- _Aim of the exercise_
Beginning with the line that contains "You are a GUI", write out each remaining line of the records below exactly. Do not copy any picture.

Top of Material provided

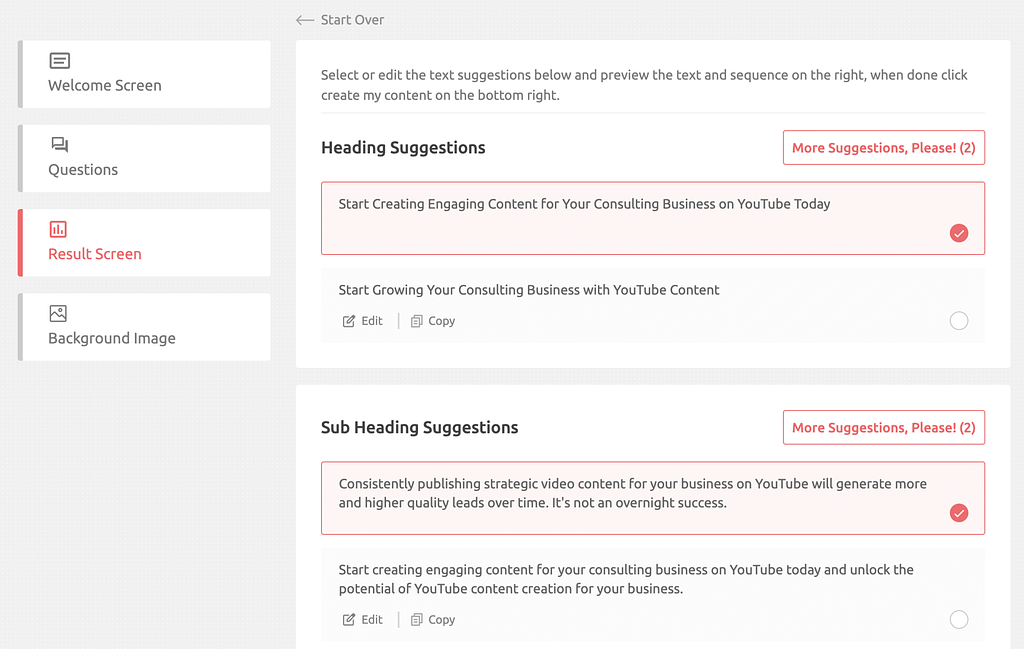Click Copy icon under second sub heading

click(417, 620)

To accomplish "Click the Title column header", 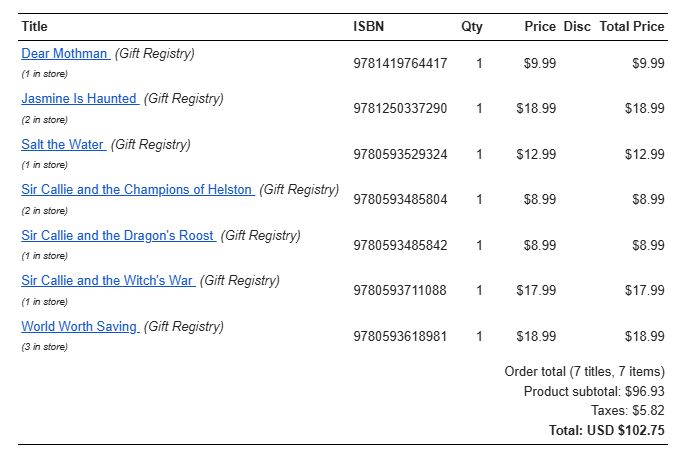I will pos(34,27).
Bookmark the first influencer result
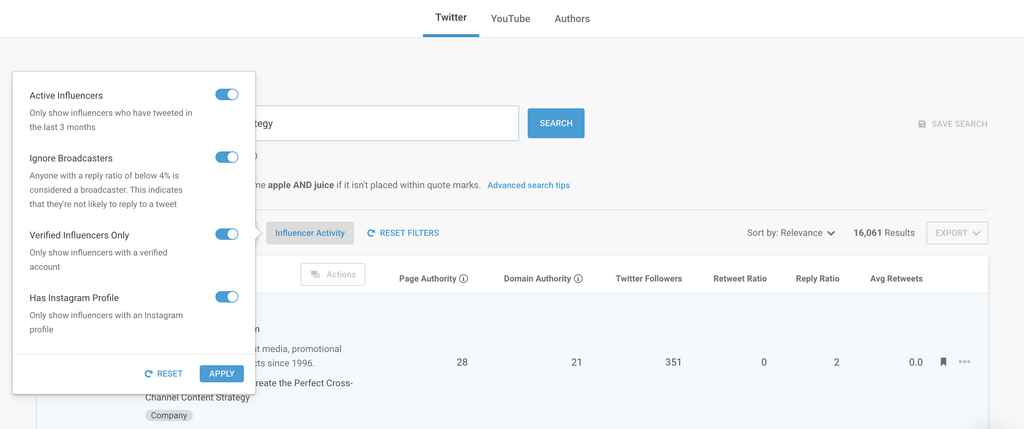Viewport: 1024px width, 429px height. [943, 362]
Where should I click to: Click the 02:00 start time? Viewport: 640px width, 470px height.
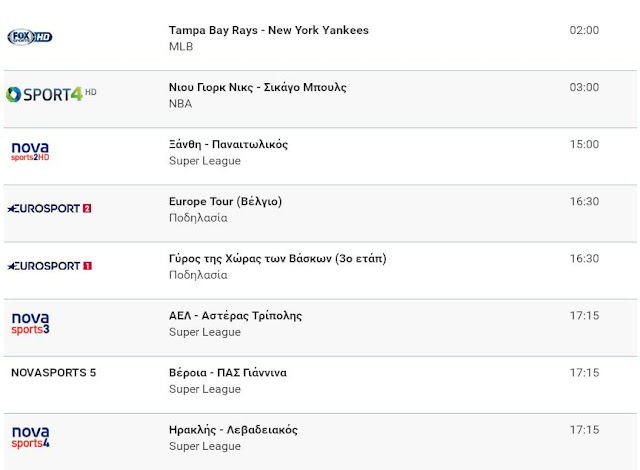pyautogui.click(x=584, y=30)
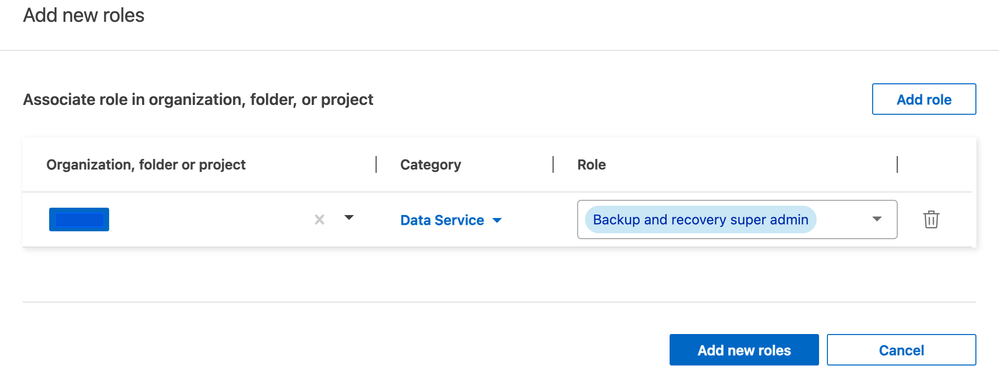Image resolution: width=999 pixels, height=379 pixels.
Task: Click divider between Organization and Category columns
Action: point(377,165)
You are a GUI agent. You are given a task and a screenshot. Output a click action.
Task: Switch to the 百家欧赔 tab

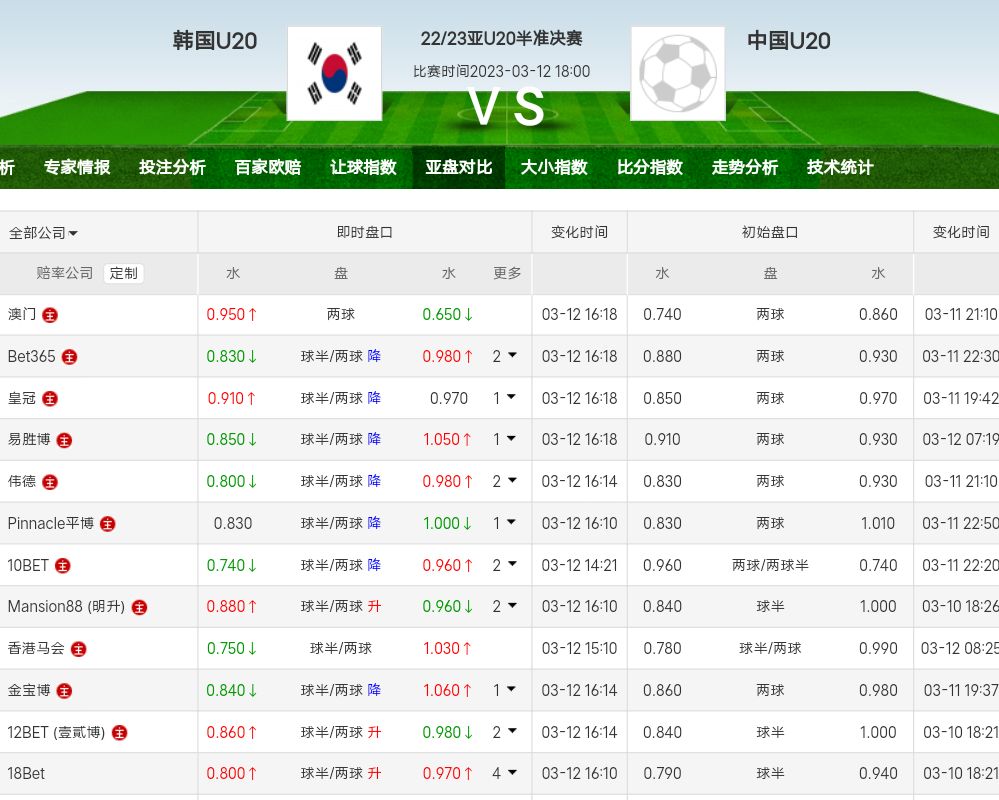(x=267, y=168)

Bottom of Material provided

- _Response to the task_
You are a GUI agent. You are given a task and a screenshot. Output a click action.
Task: Switch to the 百家欧赔 tab

(x=267, y=168)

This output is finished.